The strain intensified as the Celtics dropped the first three games against Miami. After giving up a double-digit deficit in the fourth quarter of Game 2, the players had a heated discussion about what they needed to fix, according to team sources. Amid the shouting, Brogdon lit into his teammates, urging them to trust each other like they had all season. The players then sounded shocked after they lost Game 3 128-102.

“I think we have such a high-powered offense with two great superstars and we have such great role guys that no other team really has with so many of them,” Brogdon told The Athletic after losing Game 7. “I think we tended to focus on offense more than anything and making shots and relying on making shots rather than playing defense.

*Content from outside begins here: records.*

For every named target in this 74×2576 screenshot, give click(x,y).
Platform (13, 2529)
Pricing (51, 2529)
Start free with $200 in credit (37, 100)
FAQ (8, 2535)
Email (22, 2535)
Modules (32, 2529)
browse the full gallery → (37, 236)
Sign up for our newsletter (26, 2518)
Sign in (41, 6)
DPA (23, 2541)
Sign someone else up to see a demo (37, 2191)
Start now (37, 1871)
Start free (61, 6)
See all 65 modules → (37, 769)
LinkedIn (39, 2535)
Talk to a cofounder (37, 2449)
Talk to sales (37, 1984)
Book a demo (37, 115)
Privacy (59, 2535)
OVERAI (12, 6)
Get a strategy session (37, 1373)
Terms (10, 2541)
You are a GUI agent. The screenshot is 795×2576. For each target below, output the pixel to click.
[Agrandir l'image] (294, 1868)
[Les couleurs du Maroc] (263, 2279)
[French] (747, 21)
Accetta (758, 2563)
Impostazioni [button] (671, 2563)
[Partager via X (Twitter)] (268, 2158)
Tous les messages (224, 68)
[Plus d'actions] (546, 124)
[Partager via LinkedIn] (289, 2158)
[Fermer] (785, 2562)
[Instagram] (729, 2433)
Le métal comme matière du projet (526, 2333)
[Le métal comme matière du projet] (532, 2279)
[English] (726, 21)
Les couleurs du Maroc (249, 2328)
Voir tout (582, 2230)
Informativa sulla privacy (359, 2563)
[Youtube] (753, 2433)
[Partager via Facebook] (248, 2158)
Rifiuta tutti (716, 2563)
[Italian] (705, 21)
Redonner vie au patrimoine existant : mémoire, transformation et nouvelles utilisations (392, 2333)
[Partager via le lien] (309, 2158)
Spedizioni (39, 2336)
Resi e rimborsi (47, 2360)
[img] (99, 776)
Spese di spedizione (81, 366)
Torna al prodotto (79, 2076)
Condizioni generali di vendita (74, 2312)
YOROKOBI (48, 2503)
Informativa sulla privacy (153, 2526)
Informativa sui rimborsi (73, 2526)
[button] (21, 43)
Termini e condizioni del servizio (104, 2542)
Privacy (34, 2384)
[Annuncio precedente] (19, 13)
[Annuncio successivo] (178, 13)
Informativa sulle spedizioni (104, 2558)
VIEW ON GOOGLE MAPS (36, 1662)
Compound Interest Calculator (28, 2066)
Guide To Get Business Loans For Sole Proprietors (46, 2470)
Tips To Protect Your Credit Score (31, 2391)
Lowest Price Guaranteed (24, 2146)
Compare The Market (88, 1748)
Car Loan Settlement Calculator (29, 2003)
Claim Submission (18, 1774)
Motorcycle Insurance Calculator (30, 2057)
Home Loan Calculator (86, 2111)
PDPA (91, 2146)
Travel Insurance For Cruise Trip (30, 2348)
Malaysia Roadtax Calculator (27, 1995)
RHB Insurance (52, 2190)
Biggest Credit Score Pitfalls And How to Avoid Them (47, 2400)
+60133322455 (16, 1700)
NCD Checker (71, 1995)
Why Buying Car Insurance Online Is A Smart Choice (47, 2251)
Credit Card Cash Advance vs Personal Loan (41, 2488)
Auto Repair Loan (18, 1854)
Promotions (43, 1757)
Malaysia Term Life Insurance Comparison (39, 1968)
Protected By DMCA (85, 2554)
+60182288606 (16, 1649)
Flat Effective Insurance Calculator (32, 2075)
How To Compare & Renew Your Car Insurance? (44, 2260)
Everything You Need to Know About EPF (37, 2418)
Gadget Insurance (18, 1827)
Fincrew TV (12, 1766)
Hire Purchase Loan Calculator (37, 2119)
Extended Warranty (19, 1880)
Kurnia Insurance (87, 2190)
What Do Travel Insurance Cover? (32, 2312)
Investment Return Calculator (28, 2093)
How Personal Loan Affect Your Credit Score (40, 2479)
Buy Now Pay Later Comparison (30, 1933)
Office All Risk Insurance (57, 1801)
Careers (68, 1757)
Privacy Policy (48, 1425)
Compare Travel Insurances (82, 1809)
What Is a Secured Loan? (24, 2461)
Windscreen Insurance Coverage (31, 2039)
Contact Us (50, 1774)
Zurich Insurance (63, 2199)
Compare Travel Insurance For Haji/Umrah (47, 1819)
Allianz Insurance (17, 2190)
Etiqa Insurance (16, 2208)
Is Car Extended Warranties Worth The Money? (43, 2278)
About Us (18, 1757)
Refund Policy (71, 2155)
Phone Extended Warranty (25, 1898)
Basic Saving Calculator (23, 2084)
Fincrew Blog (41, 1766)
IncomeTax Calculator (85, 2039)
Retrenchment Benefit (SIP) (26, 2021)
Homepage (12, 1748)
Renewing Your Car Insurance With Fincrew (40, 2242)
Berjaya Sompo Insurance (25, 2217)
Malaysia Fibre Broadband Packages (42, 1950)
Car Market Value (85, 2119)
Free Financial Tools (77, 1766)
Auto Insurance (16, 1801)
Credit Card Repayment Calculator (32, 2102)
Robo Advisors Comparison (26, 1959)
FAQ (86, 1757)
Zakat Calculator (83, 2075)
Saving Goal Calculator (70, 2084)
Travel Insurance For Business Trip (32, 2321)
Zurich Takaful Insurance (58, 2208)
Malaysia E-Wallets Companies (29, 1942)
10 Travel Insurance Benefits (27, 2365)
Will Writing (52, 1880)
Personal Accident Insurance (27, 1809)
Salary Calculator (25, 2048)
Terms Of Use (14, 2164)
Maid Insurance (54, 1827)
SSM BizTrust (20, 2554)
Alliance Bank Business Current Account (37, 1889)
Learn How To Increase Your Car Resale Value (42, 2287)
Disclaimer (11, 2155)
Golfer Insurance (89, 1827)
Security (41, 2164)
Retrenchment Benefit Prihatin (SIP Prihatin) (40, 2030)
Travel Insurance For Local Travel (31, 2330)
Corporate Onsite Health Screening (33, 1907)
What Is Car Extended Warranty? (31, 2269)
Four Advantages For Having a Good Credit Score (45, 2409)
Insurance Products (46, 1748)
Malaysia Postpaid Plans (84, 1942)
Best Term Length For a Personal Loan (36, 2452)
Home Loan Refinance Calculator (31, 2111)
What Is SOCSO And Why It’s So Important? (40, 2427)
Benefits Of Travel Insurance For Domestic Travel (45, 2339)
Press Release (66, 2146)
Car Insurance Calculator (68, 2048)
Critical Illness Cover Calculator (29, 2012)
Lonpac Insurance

And I thought we thought we could make enough shots at the end of the day that defense didn’t have to carry us like it did carry them last year.”

The day after Game 3, Brogdon said the team’s identity had “waned all year long” and he believed the Celtics were still “trying to figure out who we are.” After players spent so much of the season saying they had to not get bored with the little things, it was apparent how much they relied on their shots going down.

“A lot of times our defense has been our kryptonite when we’re not making shots,” Smart said after the season ended.

Following Game 7, Brogdon said teams don’t win championships with a better offense than defense. Tatum and Smart both emphasized that everything for them starts with defense.